Records for this task

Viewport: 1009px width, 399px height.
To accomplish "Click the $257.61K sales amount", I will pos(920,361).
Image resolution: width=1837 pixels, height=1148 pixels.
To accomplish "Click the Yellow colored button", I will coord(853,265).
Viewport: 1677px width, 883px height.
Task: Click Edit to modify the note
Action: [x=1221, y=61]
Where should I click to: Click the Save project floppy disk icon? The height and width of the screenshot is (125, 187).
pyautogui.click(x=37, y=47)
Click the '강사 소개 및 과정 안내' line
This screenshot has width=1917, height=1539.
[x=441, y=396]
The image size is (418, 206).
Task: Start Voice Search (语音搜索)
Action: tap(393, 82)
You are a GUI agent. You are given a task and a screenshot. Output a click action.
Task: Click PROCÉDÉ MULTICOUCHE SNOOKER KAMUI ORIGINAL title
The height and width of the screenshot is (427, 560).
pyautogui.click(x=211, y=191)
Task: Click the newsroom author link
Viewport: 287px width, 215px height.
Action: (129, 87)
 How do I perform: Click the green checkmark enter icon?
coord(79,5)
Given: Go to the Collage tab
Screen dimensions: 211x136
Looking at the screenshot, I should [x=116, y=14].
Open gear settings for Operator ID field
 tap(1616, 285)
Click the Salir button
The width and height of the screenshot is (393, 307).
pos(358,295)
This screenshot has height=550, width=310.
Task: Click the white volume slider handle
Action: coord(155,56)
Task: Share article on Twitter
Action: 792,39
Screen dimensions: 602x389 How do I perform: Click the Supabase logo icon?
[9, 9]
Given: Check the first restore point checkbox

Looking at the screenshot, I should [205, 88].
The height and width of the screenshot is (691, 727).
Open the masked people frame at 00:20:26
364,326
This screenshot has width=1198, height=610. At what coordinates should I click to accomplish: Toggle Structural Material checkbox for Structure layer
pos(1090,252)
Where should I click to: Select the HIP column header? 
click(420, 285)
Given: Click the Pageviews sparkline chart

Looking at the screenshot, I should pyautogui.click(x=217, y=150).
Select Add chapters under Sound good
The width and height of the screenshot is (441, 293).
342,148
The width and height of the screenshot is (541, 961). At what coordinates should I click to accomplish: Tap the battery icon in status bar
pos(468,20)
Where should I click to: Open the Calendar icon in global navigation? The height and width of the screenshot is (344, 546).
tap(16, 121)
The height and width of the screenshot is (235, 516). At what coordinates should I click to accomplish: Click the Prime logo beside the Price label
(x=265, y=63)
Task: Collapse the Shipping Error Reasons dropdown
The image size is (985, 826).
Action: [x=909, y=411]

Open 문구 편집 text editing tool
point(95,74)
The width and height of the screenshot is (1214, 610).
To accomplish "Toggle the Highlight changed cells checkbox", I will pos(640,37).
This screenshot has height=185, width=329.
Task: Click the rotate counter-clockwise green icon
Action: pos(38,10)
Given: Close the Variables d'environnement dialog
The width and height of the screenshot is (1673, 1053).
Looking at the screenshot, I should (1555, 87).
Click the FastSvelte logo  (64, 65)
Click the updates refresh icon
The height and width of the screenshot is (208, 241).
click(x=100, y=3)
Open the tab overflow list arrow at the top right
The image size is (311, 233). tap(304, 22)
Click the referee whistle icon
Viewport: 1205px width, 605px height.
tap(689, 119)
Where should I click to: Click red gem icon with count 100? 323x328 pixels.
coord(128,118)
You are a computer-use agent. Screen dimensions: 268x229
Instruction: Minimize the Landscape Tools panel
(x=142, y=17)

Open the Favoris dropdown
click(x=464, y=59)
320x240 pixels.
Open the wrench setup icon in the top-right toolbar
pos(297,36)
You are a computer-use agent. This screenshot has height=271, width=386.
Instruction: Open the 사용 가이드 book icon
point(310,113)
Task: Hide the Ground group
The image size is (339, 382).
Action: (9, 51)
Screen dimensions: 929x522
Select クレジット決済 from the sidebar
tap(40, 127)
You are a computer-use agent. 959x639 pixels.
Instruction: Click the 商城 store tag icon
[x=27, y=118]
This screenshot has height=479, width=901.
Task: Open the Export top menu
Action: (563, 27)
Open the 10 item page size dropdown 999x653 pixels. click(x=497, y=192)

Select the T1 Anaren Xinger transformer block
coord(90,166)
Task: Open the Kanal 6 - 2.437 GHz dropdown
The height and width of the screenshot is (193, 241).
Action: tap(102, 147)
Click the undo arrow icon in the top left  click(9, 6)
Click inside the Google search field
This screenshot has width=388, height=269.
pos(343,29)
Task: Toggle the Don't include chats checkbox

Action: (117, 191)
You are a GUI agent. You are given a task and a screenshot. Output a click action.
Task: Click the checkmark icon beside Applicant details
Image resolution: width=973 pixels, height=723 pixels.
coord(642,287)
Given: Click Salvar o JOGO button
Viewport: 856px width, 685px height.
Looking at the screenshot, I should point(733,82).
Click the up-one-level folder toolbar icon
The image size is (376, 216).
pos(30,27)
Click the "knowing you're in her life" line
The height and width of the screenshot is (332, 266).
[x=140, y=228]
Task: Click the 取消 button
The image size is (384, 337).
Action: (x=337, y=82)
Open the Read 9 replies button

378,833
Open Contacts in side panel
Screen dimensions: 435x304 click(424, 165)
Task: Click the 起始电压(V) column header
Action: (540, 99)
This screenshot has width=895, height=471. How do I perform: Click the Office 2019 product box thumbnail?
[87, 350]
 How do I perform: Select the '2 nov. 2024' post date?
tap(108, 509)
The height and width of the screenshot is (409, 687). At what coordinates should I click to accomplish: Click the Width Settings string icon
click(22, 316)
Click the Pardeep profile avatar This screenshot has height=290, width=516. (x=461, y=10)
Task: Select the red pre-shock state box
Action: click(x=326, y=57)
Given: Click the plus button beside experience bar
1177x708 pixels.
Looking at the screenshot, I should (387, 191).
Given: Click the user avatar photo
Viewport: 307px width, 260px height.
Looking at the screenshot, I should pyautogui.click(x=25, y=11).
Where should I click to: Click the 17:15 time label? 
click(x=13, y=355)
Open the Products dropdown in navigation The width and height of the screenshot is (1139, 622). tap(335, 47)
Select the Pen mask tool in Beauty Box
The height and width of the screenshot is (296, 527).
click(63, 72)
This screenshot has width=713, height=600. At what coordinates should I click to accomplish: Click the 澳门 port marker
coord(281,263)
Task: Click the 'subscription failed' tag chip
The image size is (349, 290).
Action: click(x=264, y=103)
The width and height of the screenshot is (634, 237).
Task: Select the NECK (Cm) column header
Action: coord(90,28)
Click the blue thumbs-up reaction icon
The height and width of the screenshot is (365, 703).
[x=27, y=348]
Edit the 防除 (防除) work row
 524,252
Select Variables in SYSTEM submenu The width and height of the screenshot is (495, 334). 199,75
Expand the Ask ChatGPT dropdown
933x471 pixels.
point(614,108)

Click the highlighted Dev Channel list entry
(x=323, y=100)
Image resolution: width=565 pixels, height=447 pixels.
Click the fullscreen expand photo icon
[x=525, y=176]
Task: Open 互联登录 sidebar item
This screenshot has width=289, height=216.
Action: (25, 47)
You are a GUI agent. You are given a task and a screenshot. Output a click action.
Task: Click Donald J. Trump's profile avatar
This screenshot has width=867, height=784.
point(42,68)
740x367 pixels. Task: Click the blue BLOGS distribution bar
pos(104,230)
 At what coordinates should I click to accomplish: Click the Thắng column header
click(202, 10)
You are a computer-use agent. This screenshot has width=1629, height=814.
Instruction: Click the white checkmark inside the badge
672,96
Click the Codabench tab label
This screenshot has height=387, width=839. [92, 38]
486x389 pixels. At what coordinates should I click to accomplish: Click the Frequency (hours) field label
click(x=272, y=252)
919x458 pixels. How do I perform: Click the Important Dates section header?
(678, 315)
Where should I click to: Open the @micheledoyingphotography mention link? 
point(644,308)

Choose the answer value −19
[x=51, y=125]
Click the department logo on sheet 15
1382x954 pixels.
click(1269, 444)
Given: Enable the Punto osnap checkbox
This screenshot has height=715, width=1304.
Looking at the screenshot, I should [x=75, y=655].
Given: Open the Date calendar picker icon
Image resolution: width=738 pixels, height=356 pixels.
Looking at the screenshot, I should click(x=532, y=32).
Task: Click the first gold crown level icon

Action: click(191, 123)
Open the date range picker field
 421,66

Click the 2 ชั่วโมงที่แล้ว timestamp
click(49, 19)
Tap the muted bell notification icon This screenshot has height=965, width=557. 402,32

Exercise
Could you retype exactly the lines above, starting at the line that contains "Click the FastSvelte" and ending at the line that contains "Task: Click the checkmark", and nothing more?

Answer to the problem
Click the FastSvelte logo  (64, 65)
Click the updates refresh icon
The height and width of the screenshot is (208, 241).
click(x=100, y=3)
Open the tab overflow list arrow at the top right
The image size is (311, 233). tap(304, 22)
Click the referee whistle icon
Viewport: 1205px width, 605px height.
tap(689, 119)
Where should I click to: Click red gem icon with count 100? 323x328 pixels.
coord(128,118)
You are a computer-use agent. Screen dimensions: 268x229
Instruction: Minimize the Landscape Tools panel
(x=142, y=17)

Open the Favoris dropdown
click(x=464, y=59)
320x240 pixels.
Open the wrench setup icon in the top-right toolbar
pos(297,36)
You are a computer-use agent. This screenshot has height=271, width=386.
Instruction: Open the 사용 가이드 book icon
point(310,113)
Task: Hide the Ground group
The image size is (339, 382).
Action: (9, 51)
Screen dimensions: 929x522
Select クレジット決済 from the sidebar
tap(40, 127)
You are a computer-use agent. 959x639 pixels.
Instruction: Click the 商城 store tag icon
[x=27, y=118]
This screenshot has height=479, width=901.
Task: Open the Export top menu
Action: (563, 27)
Open the 10 item page size dropdown 999x653 pixels. click(x=497, y=192)

Select the T1 Anaren Xinger transformer block
coord(90,166)
Task: Open the Kanal 6 - 2.437 GHz dropdown
The height and width of the screenshot is (193, 241).
Action: tap(102, 147)
Click the undo arrow icon in the top left  click(9, 6)
Click inside the Google search field
This screenshot has width=388, height=269.
pos(343,29)
Task: Toggle the Don't include chats checkbox

Action: (117, 191)
You are a GUI agent. You are given a task and a screenshot. Output a click action.
Task: Click the checkmark icon beside Applicant details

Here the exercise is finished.